Charles O. Rossotti, Commissioner of the Internal Revenue Service, steps down today after five years of service. In an interview that appeared in The New York Times on Tuesday, Mr. Rossotti expressed his view that the IRS is steadily losing its war with tax cheats, particularly those in the higher income brackets.
He also suggested that he had received a request by the Bush administration that he not present Congress with his views that the IRS cannot adequately function without budget increases. When asked to elaborate, Mr. Rossotti indicated he might do so after his term ends. Refusing to comment in the interview, Mr.

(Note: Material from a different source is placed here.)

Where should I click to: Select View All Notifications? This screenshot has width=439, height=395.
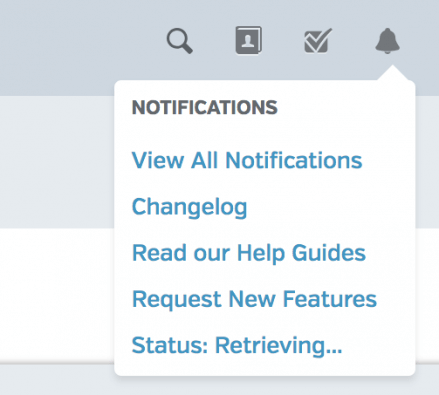click(247, 160)
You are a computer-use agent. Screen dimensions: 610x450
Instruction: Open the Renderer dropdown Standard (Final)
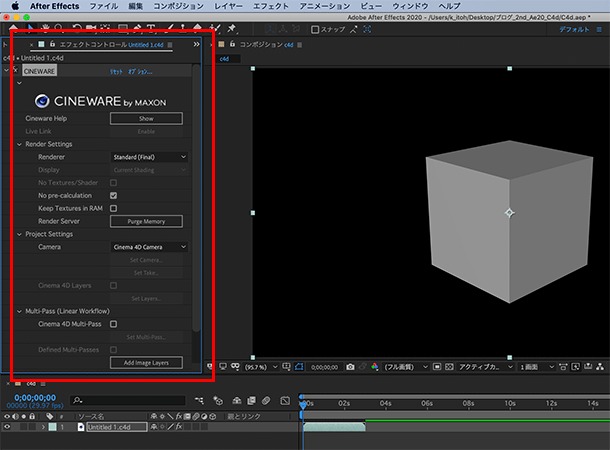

Rossotti merely replied, "I am still a member of this administration."
Four years ago, Mr. Rossotti suggested that perhaps as many as 80% of tax cheaters would be able to succeed in their efforts unless the IRS were to receive needed budget increases. Methods of cheating continue to proliferate and become more sophisticated, while money for the IRS remains tight.
"The tax system continues to grow in complexity, while the resource base of the IRS is not growing and in real terms is shrinking," said Mr. Rossotti. "Basically, demands and resources are going in the opposite direction."
No one knows exactly how much tax money is being lost by the IRS's alleged inability to follow every lead. Recent efforts to track transactions in offshore accounts have succeeded in providing data that suggests as much as $70 billion in taxes may be lost each year in offshore evasion methods alone.
Mr. Rossotti has dedicated his tenure as head of the IRS to modernizing the agency's outdated computer system, a project that is still underway, and changing the management structure of the IRS. No replacement has been appointed, but Deputy Commissioner Bob Wenzel will take over immediately as acting commissioner.